Intergovernmental agency under the OECD

The Nuclear Energy Agency (NEA) is an intergovernmental agency that is organized under the Organisation for Economic Co-operation and Development (OECD). Originally formed on 1 February 1958 with the name European Nuclear Energy Agency (ENEA)—the United States participated as an Associate Member—the name was changed on 20 April 1972 to its current name after Japan became a member.

The mission of the NEA is to "assist its member countries in maintaining and further developing, through international co-operation, the scientific, technological and legal bases required for the safe, environmentally friendly and economical use of nuclear energy for peaceful purposes."

== History ==
The creation of the European Nuclear Energy Agency (ENEA) was agreed by the OEEC Council of Ministers on December 20, 1957.

== Members ==
NEA currently consists of 33 countries from Europe, North America and the Asia-Pacific region. In 2021, Bulgaria accessioned to NEA as its most recent member. In 2022, following Russia's invasion of Ukraine, Russia's membership was suspended.

- Argentina
- Australia
- Austria
- Belgium
- Bulgaria
- Canada
- Czech Republic
- Denmark
- Finland
- France
- Germany
- Greece
- Hungary
- Iceland
- Republic of Ireland
- Italy
- Japan
- Luxembourg
- Mexico
- Netherlands
- Norway
- Poland
- Portugal
- Romania
- Slovakia
- Slovenia
- South Korea
- Spain
- Sweden
- Switzerland
- Turkey
- United Kingdom
- United States

Together they account for approximately 85% of the world's installed nuclear capacity. Nuclear power accounts for almost a quarter of the electricity produced in NEA Member countries. The NEA works closely with the International Atomic Energy Agency (IAEA) in Vienna and with the European Commission in Brussels.

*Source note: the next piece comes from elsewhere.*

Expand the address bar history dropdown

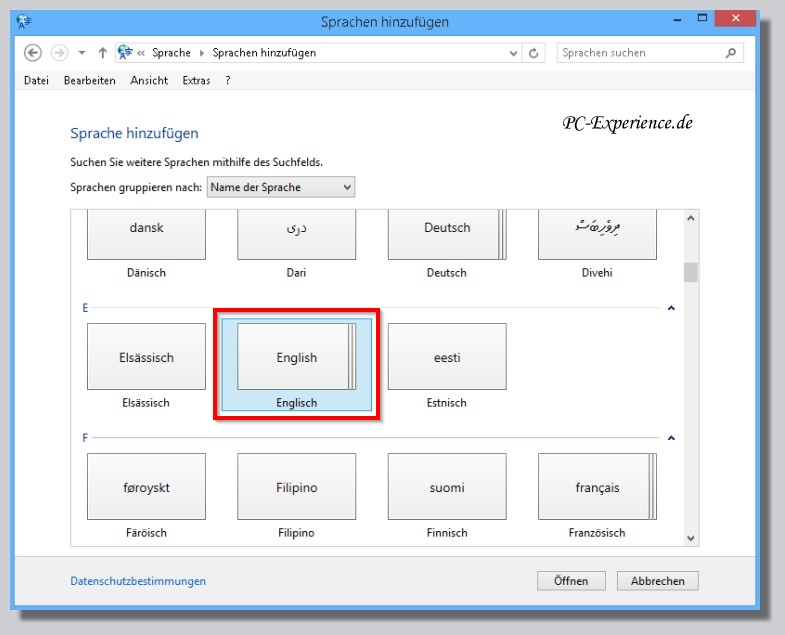(x=513, y=53)
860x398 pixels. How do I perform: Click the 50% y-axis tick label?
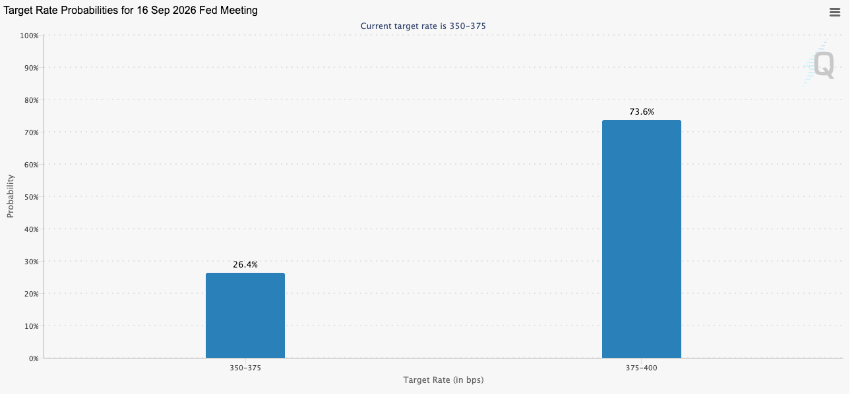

Within the OECD, there is close co-ordination with the International Energy Agency and the Environment Directorate, as well as contacts with other directorates, as appropriate.

== Areas of work ==

- Nuclear safety and regulation
- Nuclear energy development
- Radioactive waste management
- Radiation protection and public health
- Nuclear law and liability
- Nuclear science
- Data bank
- Information and communication
- European Nuclear Energy Tribunal

== Structure ==

Since 1 September 2014, the Director-General of the NEA is William D Magwood, IV, who replaced Luis E. Echávarri on this post. The NEA Secretariat serves seven specialised standing technical committees under the leadership of the Steering Committee for Nuclear Energy—the governing body of the NEA—which reports directly to the OECD Council.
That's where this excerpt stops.